___ DATASET EXCERPTS ___
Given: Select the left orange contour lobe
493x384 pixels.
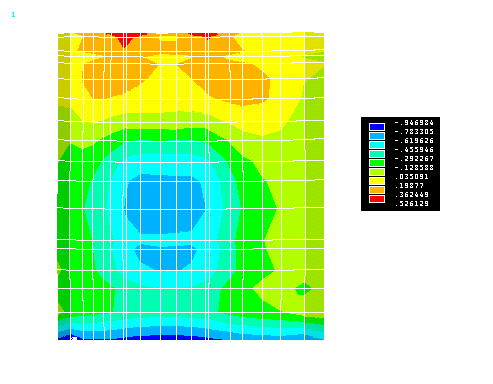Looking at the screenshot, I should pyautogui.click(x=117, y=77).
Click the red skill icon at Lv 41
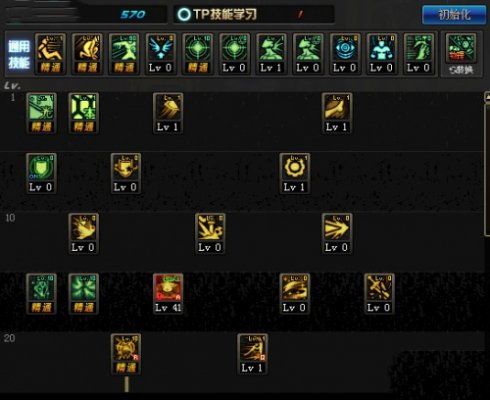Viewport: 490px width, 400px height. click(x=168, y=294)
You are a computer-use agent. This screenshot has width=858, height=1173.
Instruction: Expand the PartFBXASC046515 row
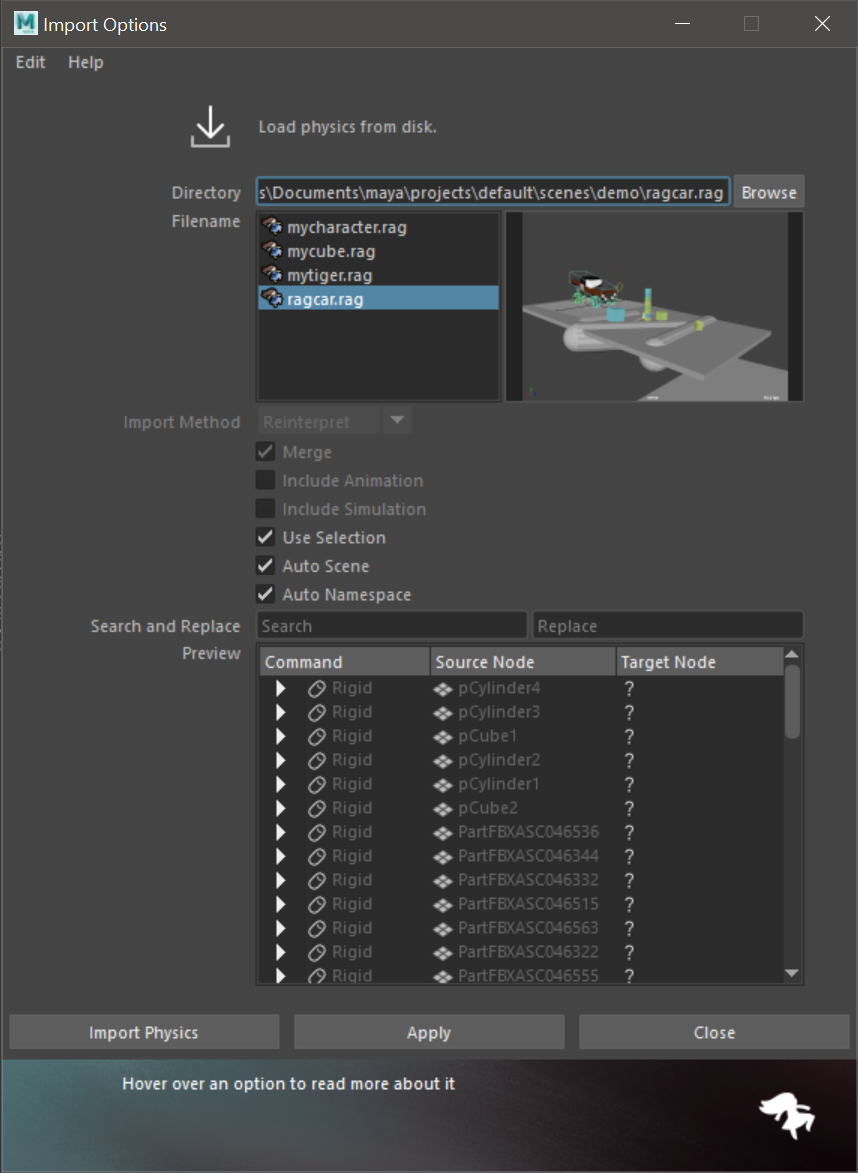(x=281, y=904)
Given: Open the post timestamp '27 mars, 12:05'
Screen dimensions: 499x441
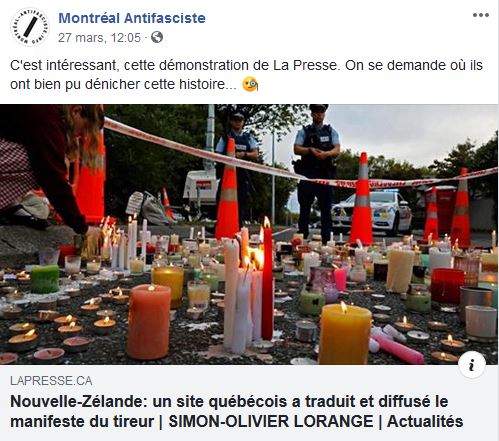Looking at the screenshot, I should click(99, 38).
___
▸ EXERCISE GOAL: Once the pictures are set aside, repeat each entry exactly as it stands.

▸ ANSWER BOX:
Given: Select the left orange contour lobe
493x384 pixels.
Looking at the screenshot, I should pyautogui.click(x=117, y=77).
Click the red skill icon at Lv 41
Viewport: 490px width, 400px height. click(x=168, y=294)
You are a computer-use agent. This screenshot has width=858, height=1173.
Instruction: Expand the PartFBXASC046515 row
(x=281, y=904)
Given: Open the post timestamp '27 mars, 12:05'
Screen dimensions: 499x441
Looking at the screenshot, I should click(99, 38).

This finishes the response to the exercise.